お金持ちがみな幸福とは限らない。もちろんお金は「ない」よりは「ある」ほうがいい。しかし超富裕層である著者は、「幸福度はお金の使い方で決まる」という。その理由とは――。

人間をシアワセにする「お金の使い方」とは?

例えば、「休暇」です。

古今東西の人が、無上の価値を見出しているもののひとつに「休暇」があります。ある大学教授の研究では、人は「年収額や学歴」を自由に選べるとすると、「他人より高い」ほうを選ぶ傾向があるそうです(相対的な評価を優先)。

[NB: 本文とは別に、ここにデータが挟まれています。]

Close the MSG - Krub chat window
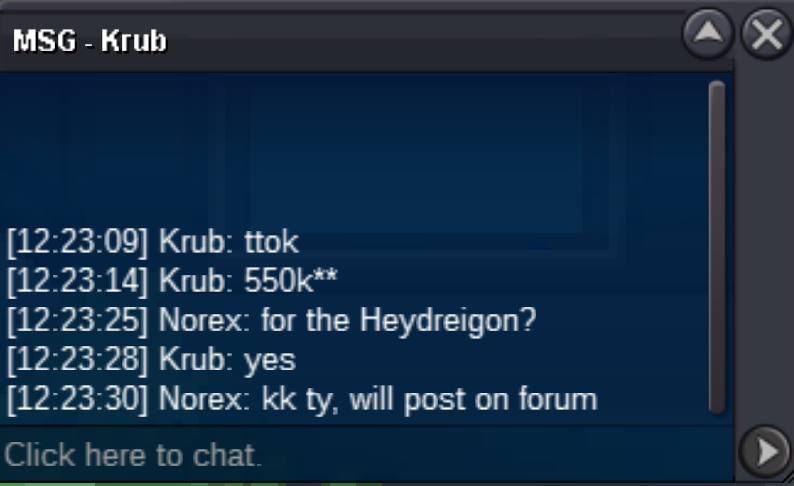 click(x=767, y=34)
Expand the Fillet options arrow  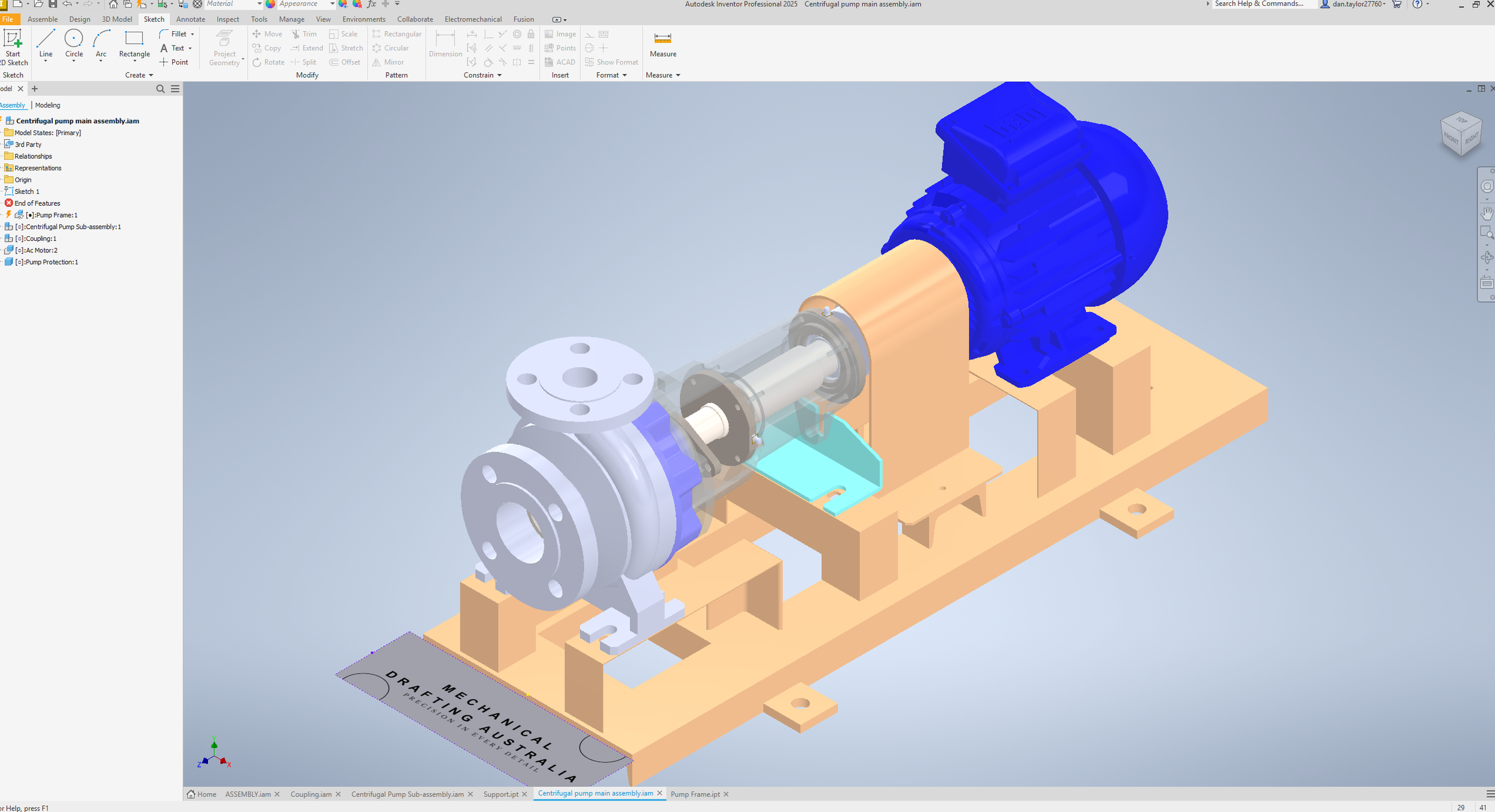192,34
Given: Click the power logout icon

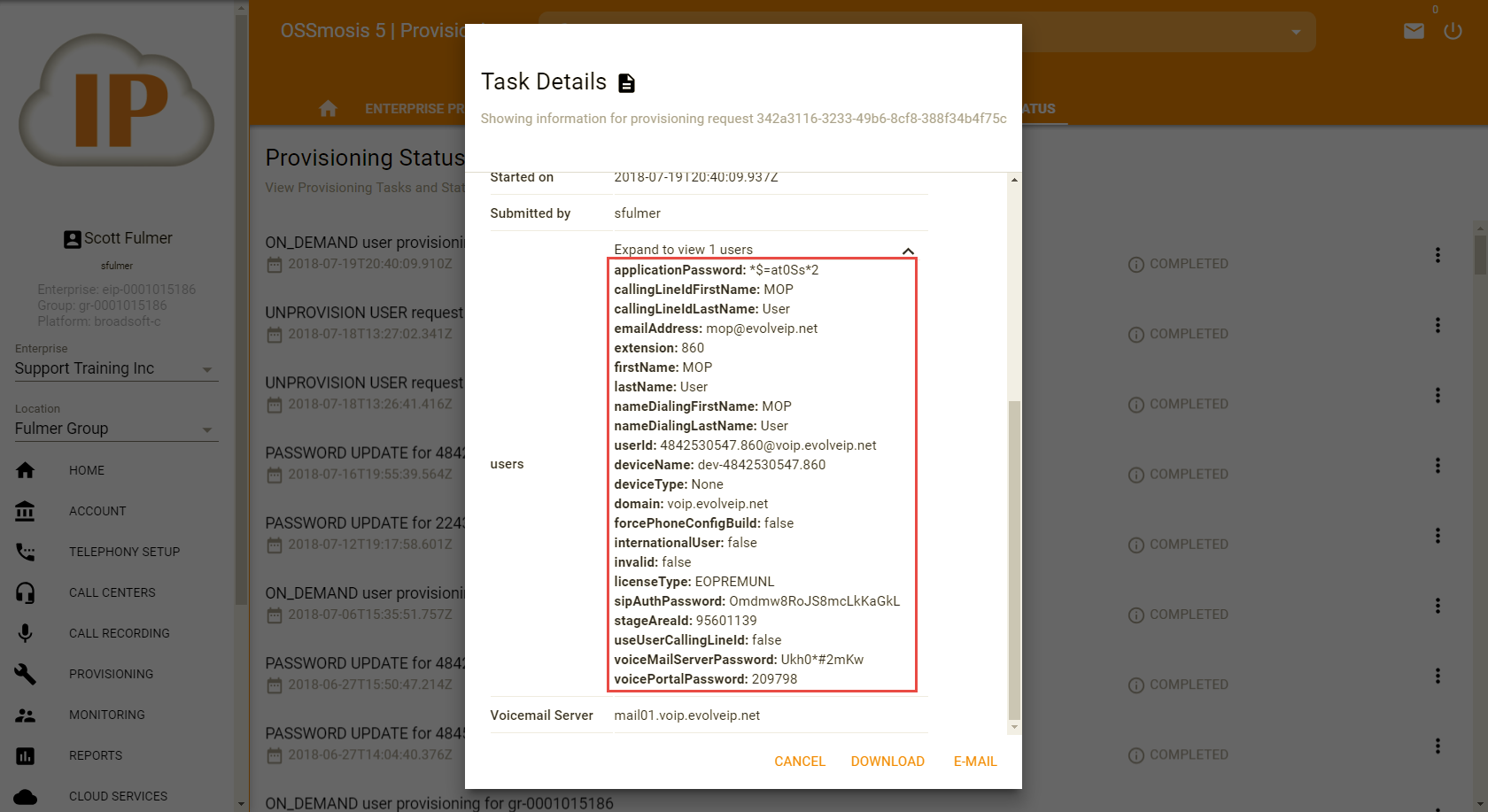Looking at the screenshot, I should click(x=1453, y=32).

しかし、「休暇」などに関しては自分が納得できれば他人より短い期間でもいい(http://president.jp/articles/-/20185)。

別の教授は、他人との比較優位によって価値が生まれるものを「地位財」と呼びました。「所得」や「社会的地位」「車」などがこれに含まれます。一方、他人が持っていることとは無関係に、その自体に価値があり喜びを得られるものを「非地位財」と呼びました。前出の「休暇」や、「愛情」や「健康」などがこれに含まれます。

ただ、金銭に換算することが難しい非地位財が地位財よりも大切だというのは、実は直感では理解しにくく、地位財の追求をやめることはなかなか困難です。

そこで今回は、地位財なのか非地位財なのか、それとも他の選択肢があるのか、何にお金を使えばいいのかについて改めて考えてみます。多くの人の究極の目的は幸せになること。そのために何にお金を使えばいいのかを「人間を幸せにする行動」という観点から見ていきます。

人間を幸せにする行動を探し出して、その行動にお金を投資することができれば、これこそが真に正しいお金の使い方といえるのではないでしょう。

逆に、人間の幸せを損なうような行動を減少させるためにお金を使えば、これも真に正しいお金の使い方だとも言えるかもしれません。